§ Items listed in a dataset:
┌────────

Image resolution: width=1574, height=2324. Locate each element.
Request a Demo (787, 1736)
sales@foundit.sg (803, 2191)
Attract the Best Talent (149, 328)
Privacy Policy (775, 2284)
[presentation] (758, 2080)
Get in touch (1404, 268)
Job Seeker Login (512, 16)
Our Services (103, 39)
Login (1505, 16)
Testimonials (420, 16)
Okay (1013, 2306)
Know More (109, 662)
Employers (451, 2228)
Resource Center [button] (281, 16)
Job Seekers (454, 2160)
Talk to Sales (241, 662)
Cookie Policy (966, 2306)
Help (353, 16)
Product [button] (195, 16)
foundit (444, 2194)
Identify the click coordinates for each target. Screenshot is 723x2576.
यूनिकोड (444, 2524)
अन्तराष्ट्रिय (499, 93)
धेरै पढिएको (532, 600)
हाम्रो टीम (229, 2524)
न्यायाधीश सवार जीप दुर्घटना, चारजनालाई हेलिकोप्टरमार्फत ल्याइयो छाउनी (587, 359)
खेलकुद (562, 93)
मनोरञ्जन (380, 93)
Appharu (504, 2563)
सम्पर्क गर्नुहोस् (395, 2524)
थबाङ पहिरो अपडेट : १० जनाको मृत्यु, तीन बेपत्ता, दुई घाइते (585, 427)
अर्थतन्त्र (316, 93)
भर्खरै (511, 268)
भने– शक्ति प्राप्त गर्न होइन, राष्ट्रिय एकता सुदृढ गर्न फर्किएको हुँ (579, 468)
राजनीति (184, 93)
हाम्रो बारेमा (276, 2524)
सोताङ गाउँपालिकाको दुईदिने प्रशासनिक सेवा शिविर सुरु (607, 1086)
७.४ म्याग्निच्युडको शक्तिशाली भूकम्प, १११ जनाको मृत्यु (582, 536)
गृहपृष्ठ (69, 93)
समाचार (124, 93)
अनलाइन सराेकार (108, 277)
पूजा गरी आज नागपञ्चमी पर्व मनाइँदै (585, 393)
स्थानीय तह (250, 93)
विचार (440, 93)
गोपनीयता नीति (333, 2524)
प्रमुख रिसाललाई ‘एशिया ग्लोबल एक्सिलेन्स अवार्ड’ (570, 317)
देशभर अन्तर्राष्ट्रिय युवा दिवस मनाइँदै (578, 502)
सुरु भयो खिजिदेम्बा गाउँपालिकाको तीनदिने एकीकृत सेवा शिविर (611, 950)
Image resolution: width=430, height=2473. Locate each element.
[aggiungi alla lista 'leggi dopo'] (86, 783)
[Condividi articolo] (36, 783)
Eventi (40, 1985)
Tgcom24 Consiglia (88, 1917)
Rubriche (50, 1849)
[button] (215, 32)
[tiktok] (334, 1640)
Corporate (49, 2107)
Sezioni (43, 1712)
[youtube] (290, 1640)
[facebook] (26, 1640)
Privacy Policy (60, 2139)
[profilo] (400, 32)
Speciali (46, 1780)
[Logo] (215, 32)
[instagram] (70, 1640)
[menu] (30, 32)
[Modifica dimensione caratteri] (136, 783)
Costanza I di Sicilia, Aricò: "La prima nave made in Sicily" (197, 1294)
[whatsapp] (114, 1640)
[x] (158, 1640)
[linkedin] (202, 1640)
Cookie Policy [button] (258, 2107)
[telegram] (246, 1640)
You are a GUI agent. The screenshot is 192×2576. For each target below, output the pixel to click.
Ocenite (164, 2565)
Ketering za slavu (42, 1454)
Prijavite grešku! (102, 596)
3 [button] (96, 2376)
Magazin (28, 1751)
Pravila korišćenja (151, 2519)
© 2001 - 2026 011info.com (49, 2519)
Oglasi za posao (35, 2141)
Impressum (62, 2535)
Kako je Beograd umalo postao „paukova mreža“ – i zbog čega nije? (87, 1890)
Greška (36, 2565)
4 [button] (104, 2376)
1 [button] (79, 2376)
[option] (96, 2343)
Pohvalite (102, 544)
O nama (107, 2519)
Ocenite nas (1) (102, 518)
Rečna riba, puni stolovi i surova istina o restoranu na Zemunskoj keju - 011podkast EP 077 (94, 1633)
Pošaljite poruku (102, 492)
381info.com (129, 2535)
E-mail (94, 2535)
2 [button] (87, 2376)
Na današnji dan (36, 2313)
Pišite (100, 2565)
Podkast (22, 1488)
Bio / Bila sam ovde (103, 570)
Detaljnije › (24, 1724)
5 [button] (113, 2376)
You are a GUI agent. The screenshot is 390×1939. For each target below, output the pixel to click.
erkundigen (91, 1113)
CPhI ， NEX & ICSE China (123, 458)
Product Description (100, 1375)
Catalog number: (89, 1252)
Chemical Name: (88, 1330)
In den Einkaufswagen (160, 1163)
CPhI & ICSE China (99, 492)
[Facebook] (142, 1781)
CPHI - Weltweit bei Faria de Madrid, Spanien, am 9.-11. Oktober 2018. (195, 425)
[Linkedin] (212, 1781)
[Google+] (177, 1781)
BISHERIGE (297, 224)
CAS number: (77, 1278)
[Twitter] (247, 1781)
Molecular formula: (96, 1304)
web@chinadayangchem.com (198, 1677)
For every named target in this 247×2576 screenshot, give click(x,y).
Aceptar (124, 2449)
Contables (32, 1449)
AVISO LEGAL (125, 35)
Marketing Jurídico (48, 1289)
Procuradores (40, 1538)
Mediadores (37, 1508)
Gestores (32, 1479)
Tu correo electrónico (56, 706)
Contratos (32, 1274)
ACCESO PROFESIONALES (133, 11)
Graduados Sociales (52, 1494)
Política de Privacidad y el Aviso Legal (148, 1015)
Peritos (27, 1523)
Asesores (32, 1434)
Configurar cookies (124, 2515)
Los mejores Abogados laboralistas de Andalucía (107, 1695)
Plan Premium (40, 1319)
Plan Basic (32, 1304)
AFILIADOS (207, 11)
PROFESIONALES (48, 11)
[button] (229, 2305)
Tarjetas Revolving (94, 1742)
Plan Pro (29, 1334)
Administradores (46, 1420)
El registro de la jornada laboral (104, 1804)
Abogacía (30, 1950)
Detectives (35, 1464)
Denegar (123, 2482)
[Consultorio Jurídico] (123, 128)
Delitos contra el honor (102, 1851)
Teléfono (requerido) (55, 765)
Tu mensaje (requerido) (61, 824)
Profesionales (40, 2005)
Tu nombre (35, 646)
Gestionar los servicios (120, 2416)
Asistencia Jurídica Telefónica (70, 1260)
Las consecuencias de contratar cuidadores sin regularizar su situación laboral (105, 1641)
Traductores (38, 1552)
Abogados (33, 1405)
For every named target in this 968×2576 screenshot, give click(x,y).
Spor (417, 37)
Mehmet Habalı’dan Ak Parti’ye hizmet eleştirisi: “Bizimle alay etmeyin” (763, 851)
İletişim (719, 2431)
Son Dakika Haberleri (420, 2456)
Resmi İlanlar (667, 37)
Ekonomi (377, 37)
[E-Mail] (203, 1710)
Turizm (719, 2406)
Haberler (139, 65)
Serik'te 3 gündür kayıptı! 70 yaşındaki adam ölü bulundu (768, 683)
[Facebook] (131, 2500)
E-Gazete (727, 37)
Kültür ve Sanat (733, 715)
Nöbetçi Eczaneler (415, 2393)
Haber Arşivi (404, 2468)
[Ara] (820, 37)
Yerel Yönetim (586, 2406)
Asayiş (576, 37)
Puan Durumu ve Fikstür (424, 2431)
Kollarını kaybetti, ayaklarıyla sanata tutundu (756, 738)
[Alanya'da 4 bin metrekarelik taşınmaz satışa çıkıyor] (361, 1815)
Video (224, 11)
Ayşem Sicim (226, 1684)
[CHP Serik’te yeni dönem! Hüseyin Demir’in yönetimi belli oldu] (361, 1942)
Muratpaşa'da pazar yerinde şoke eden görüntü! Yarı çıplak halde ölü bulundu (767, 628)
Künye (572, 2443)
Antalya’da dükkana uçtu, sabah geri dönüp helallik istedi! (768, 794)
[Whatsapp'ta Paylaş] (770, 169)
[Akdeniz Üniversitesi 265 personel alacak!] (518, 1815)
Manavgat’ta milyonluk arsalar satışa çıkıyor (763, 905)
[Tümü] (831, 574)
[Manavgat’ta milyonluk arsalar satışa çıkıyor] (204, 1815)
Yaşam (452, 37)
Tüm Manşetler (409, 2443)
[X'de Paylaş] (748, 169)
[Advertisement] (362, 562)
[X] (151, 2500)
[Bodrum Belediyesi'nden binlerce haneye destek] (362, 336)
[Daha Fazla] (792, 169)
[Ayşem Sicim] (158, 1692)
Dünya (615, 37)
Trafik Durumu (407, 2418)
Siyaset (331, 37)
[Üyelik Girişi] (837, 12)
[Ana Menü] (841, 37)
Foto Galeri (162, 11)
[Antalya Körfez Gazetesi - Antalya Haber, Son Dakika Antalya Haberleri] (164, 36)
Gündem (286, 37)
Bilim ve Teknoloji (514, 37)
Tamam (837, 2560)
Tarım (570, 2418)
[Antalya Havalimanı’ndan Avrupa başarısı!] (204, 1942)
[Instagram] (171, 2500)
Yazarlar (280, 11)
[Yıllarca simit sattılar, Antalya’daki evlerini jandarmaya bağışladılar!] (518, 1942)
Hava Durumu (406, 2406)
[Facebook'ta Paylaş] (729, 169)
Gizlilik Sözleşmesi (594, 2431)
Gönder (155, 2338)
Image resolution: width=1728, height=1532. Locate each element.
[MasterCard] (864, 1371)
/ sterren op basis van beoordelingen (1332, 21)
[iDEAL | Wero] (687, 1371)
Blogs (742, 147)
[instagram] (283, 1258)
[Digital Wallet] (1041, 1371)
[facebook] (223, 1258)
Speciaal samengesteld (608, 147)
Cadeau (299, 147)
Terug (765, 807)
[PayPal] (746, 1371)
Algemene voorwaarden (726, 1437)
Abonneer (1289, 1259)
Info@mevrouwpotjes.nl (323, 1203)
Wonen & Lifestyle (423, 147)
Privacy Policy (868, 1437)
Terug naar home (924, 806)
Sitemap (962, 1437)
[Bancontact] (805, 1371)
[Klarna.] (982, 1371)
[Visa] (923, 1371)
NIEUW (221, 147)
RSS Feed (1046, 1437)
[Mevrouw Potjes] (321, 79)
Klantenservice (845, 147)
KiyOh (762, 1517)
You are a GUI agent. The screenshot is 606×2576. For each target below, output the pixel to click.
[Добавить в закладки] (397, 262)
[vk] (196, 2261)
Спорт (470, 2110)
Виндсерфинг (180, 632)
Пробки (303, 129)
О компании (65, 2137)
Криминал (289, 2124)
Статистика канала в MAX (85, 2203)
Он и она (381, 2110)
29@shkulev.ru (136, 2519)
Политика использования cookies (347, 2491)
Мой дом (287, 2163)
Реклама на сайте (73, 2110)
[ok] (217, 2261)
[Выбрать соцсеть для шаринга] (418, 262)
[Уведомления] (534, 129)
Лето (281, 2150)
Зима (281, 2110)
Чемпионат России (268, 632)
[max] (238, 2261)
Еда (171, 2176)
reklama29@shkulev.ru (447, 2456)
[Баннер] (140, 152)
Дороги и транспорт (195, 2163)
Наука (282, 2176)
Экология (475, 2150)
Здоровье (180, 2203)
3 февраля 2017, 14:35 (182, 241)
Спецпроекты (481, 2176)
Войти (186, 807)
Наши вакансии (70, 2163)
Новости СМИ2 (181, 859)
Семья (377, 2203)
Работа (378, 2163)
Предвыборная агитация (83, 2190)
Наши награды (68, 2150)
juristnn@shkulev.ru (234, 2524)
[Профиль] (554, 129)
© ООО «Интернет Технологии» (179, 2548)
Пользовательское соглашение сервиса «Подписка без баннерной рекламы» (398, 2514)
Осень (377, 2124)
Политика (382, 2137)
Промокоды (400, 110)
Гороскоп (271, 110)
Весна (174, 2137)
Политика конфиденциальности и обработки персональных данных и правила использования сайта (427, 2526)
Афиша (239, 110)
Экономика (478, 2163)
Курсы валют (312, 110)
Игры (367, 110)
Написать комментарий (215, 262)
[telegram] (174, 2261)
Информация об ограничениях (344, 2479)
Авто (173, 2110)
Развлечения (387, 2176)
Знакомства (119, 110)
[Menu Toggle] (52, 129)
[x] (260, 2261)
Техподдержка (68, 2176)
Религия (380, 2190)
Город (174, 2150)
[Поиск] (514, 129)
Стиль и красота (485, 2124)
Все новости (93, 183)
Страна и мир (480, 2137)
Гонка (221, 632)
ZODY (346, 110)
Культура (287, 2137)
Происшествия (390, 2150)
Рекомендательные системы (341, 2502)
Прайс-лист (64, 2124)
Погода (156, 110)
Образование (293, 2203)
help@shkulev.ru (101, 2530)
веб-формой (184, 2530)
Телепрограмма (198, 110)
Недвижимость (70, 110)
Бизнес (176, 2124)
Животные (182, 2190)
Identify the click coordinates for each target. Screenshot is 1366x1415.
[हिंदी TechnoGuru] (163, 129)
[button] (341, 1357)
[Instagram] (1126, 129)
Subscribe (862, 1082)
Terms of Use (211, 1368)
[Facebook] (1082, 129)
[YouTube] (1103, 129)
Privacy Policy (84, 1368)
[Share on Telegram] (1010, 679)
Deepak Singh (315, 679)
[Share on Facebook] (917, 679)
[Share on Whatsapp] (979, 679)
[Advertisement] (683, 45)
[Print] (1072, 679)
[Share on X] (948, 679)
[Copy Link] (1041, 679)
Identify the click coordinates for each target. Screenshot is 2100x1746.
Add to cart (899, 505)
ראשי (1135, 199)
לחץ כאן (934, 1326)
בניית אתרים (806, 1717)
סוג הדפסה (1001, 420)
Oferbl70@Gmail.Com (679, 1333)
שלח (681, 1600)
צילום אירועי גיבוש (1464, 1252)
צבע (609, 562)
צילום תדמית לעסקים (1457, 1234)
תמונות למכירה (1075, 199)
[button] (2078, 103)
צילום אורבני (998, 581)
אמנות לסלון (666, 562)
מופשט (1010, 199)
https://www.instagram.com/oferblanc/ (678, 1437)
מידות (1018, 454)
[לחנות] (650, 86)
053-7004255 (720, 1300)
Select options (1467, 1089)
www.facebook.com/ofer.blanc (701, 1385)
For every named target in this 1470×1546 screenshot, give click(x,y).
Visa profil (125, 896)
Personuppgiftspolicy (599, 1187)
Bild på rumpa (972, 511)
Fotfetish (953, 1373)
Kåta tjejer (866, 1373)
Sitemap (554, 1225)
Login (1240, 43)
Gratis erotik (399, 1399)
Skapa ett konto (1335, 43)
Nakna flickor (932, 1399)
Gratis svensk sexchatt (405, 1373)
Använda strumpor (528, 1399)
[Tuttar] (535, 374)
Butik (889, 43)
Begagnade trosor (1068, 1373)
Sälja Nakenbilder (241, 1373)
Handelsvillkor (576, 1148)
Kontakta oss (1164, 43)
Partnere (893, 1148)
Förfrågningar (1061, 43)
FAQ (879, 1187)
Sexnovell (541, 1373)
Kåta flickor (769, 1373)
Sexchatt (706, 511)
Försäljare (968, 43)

└────────

§ WHAT IS BEING ASKED:
Each line carrying the string "agent" should be copied out from the entries.

§ ANSWER BELOW:
You are a GUI agent. The screenshot is 192×2576. For each target below, output the pixel to click.
You are a GUI agent. The screenshot is 390×1939. For each target below, output the pixel to click.
You are a GUI agent. The screenshot is 606×2576. For each target below, output the pixel to click.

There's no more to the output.